• **About this task**:
In the records below, pick out all lines containing the word "label".

• **Saved entries**:
○ ○ ○ ○ ○ ○ ○
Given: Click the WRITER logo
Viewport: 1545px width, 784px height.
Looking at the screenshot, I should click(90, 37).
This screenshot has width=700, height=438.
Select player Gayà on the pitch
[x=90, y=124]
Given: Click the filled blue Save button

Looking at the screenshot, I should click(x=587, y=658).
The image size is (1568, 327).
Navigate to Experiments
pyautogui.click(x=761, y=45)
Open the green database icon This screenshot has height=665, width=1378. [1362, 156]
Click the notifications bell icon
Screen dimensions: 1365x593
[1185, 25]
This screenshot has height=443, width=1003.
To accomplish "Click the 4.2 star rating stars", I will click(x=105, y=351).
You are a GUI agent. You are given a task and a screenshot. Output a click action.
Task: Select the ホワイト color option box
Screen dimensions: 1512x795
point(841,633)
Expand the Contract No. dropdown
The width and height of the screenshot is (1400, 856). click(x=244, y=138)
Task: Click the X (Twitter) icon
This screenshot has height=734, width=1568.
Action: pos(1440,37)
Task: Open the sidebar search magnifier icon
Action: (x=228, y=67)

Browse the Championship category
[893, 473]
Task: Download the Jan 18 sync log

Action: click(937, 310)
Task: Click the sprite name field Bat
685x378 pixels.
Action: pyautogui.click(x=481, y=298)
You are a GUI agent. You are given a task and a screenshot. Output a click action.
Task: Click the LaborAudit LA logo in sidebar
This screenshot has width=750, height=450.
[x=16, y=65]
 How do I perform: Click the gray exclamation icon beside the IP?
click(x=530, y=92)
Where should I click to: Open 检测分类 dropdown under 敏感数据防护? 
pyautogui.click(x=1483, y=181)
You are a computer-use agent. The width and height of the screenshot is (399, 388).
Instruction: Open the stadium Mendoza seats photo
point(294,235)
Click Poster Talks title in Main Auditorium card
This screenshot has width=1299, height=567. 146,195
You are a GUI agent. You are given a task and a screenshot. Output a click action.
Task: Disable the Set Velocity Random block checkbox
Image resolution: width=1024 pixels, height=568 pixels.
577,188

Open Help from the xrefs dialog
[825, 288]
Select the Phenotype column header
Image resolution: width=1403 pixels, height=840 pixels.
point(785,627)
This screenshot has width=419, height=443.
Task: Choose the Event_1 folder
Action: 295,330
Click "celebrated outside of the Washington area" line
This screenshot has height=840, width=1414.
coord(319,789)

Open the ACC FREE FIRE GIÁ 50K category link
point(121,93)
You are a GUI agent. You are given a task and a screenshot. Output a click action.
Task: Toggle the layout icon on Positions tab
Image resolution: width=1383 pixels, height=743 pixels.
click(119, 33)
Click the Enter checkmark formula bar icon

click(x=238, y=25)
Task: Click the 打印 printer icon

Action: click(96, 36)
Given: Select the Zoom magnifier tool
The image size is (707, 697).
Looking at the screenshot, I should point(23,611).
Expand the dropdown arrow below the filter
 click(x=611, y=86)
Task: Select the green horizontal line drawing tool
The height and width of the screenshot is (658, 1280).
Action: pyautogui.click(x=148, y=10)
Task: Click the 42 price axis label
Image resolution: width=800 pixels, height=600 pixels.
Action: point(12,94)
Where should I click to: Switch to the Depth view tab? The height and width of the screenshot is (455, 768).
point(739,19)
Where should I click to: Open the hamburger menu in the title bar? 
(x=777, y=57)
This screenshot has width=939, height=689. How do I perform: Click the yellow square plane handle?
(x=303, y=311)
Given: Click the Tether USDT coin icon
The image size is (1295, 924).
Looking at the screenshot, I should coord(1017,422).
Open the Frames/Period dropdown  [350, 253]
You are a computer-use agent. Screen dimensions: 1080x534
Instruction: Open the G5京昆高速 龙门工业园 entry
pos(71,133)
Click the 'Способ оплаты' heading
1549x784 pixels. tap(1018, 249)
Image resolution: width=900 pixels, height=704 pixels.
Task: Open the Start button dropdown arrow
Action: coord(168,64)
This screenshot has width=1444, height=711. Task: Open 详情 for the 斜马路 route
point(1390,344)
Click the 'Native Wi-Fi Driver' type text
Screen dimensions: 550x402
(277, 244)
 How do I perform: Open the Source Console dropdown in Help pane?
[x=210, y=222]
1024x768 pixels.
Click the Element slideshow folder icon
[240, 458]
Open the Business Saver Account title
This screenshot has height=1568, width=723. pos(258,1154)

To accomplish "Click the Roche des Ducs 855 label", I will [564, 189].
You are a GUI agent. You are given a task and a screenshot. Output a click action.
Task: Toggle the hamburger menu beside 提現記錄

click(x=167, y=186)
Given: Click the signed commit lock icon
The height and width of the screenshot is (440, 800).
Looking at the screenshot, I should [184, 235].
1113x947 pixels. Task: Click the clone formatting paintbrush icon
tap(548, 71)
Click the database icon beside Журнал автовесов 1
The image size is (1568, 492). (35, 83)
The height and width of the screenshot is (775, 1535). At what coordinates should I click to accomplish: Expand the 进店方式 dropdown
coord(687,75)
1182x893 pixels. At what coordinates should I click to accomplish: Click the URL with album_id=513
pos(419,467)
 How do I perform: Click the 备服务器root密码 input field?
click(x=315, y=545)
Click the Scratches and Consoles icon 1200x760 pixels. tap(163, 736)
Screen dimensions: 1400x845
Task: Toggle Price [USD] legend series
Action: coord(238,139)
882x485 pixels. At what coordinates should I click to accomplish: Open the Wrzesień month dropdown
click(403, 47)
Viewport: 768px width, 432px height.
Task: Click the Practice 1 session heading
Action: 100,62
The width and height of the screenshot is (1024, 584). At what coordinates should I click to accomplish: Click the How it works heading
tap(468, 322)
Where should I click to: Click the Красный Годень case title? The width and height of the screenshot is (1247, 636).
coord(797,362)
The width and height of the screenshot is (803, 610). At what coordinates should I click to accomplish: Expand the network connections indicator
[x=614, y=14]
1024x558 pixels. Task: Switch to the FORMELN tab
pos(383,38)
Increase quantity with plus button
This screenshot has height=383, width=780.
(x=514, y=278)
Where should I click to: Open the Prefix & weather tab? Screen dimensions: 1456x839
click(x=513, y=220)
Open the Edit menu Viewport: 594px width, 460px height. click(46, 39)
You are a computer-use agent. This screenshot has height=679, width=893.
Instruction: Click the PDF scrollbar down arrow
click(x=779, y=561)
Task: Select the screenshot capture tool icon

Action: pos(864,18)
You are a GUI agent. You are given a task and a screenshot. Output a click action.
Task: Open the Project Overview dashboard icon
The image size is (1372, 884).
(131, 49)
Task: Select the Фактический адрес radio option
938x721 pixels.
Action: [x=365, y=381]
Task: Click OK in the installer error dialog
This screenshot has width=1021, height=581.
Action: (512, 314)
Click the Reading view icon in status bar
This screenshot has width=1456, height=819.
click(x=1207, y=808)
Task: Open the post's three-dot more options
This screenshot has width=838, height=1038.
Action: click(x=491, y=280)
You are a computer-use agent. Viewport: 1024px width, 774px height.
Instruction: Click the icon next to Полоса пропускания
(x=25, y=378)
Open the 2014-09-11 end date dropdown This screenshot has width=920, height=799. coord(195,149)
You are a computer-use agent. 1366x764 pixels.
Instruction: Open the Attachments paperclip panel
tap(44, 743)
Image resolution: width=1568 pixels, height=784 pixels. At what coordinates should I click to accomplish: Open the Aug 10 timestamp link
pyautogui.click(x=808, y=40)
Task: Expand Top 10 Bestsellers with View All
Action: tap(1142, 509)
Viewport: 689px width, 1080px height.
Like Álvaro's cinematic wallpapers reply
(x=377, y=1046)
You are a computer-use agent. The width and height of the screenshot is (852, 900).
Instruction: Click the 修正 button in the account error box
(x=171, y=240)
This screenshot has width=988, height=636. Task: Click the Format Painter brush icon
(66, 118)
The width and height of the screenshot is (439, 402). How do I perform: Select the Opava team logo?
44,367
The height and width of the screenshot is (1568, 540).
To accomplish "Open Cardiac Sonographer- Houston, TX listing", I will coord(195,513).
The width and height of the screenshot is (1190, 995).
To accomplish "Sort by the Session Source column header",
○ ○ ○ ○ ○ ○ ○
• **Result of the exercise**:
Task: Click the 42 price axis label
To accomplish "Click the Roche des Ducs 855 label", I will [564, 189].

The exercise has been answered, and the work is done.